Three routes still exist today
And indeed, there are still such night air mail flights to this day. «In principle, we still fly the Stuttgart – Berlin Tegel, Stuttgart – Hanover and Hanover – Munich routes as part of our night airmail network and use cabin-loaded passenger planes,» a Deutsche Post DHL spokesman told aeroTELEGRAPH. Currently, however, no mail is flown within Germany due to the corona pandemic.
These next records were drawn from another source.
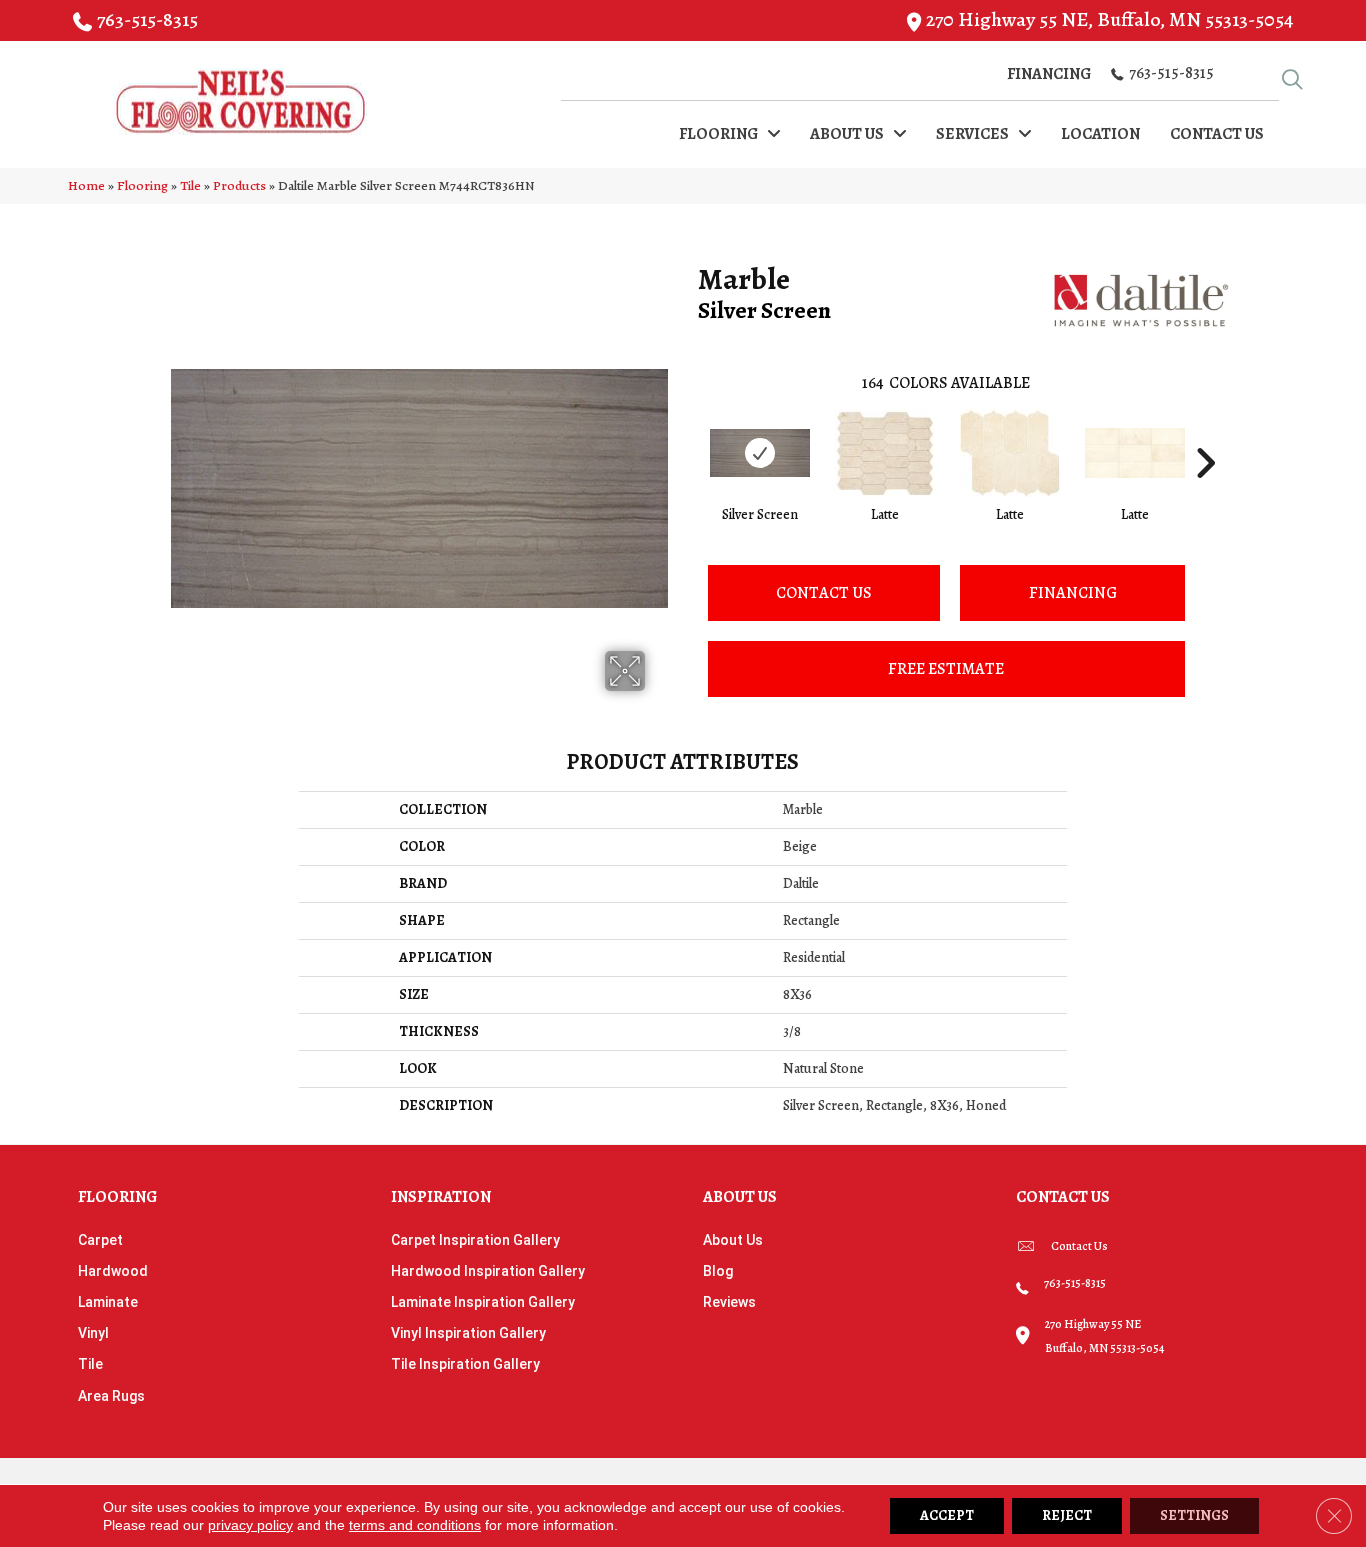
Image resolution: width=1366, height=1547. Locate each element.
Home (86, 185)
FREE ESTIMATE (946, 669)
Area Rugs (111, 1396)
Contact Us (824, 593)
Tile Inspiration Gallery (465, 1364)
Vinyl (93, 1333)
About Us (733, 1240)
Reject (1067, 1515)
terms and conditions (415, 1525)
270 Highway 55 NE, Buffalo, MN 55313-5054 (1109, 19)
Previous (688, 433)
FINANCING (1073, 593)
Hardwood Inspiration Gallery (488, 1271)
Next (1205, 433)
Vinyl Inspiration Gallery (468, 1333)
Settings (1194, 1515)
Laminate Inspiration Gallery (483, 1302)
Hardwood (113, 1271)
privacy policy (250, 1525)
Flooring (142, 185)
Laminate (108, 1302)
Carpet (100, 1240)
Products (239, 185)
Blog (718, 1271)
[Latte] (885, 453)
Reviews (729, 1302)
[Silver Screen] (760, 453)
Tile (190, 185)
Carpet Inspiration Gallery (475, 1240)
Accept (947, 1515)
Stuttgart airport is also closed due to a reconstruction.

The company did not explain which airlines transport the mail for DHL. A spokesperson for Eurowings confirmed, however, that the Lufthansa subsidiary was still flying night mail between Stuttgart and Berlin-Tegel until the beginning of April. It is assumed that these flights will continue when Stuttgart airport is open again. Tuifly declared on inquiry to the postal connections that they «still carry out occasional flights».